Any advice and experience gratefully received!
By bbalme - 8 Nov 2018
I don't talk with firsthand experience, but it seems most folk (not all) seem to favor Grenada and Trinidad - which are considered out of the hurricane belt I believe. The benefit to my mind of being staged in Grenada, is that you'd be closer to the other windward islands for your winter cruising and I think people had good things to say about yards like Clarke Court...
The climate is pretty harsh in the summer - so you may want to consider making special arrangements to protect the boat from the tropical sun during the layup period.

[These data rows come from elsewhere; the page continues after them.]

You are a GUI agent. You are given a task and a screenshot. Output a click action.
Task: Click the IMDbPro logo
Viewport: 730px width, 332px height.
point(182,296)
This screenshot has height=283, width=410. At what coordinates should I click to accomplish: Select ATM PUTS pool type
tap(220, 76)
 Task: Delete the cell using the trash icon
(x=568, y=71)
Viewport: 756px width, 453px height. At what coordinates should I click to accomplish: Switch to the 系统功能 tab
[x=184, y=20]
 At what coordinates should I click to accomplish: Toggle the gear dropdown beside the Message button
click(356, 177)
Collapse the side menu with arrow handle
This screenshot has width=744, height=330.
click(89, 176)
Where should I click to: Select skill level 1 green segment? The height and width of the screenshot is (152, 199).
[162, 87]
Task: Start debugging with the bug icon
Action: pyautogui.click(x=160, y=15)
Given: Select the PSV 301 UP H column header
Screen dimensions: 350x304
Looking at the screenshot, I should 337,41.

Since we are full time liveaboards, we decided to move ourselves out of the Caribbean entirely for the summer and headed to New England.
Insurance companies certainly do seem to be calling the shots these days :-(
Good luck with it.
By Ian.Park - 1 Dec 2018
Our boat was 4 years in the Caribbean.
Trinidad was our first overwinter. Excellent facilities, and easy access to anything you need sorting on your boat. Chagueramas is shielded by mountains to the east, and I found it particularly hot to work on the boat - no wind at all. So if you can stand the heat - an ideal location. (I am presuming you are leaving the boat and not living aboard).

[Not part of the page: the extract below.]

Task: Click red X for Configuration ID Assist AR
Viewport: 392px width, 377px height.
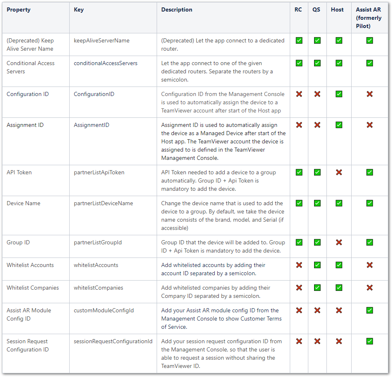Action: click(370, 94)
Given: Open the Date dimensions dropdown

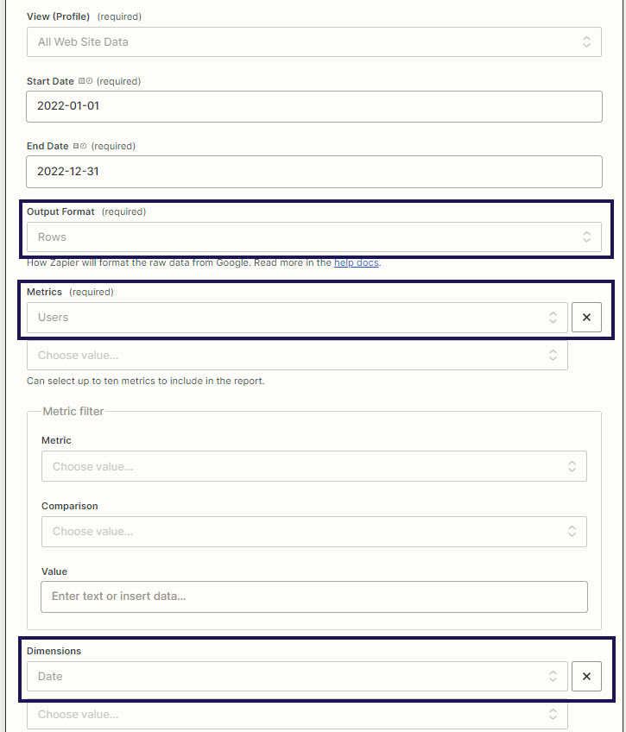Looking at the screenshot, I should pyautogui.click(x=297, y=677).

Next year we went to Clarke’s Court for haul out.Newly established and infrastructure on shore still developing (3 years ago).
Due to parents’ ill health we had to miss a season and the boat stayed ashore for 18 months.
Boatyard was fine and the yard had improved greatly since we had left the boat. Unfortunately what Bill says is true. The summer is brutal, not so much when you are afloat, but with the boat on land for so long many things got affected by heat. Many rubber parts, like screwdriver handles and electric appliances deteriorated badly. The (old) TV antenna landed on the deck in pieces - the plastic having gone very brittle - as did the sail chafe discs on the spreaders. The newish fridge stopped working and wouldn’t hold a re-gas. I don’t think this would have been the case if we had been able to relaunch after 6 months.
I personally rate Grenada more than Trinidad. Very friendly island, lovely people and again you can get any job done somewhere. And the trade winds blow!! Also, once you’re afloat you can shakedown cruise around the south coast and always have somewhere nice to hole up if you need bits and pieces or work done. In Trinidad you only have a very busy Chagueramas.
We had no problem with our insurers for both of these locations (pre Irma). Our present insurers, Y Yachts, had a much more favourable excess clause than our previous company. You do need to compare the named storm clauses and the storage requirements on an insurance policy. Y Yachts was recommended to me, and I have recommended it to others - there policy is plain language is available on the web. And from experience they do sort claims out very efficiently!!
We are back in UK waters now - and still keep bumping in to Bill and Laurie on Toodle-oo!
Have a great time, and if you have the chance spend some time in the Cape Verde islands.
Ian and Linda
By Brendan.Cahill - 17 Jan 2019
Looking for any updates on useful advise already provided here regarding where to leave a boat for the hurricane season in Grenada. Currently have quotes from Clarkes Court, Grenada Marine & Spice Island Services but struggling to differentiate except on price. Plan to leave boat on the hard for six months and for insurance purposes need to have mast removed.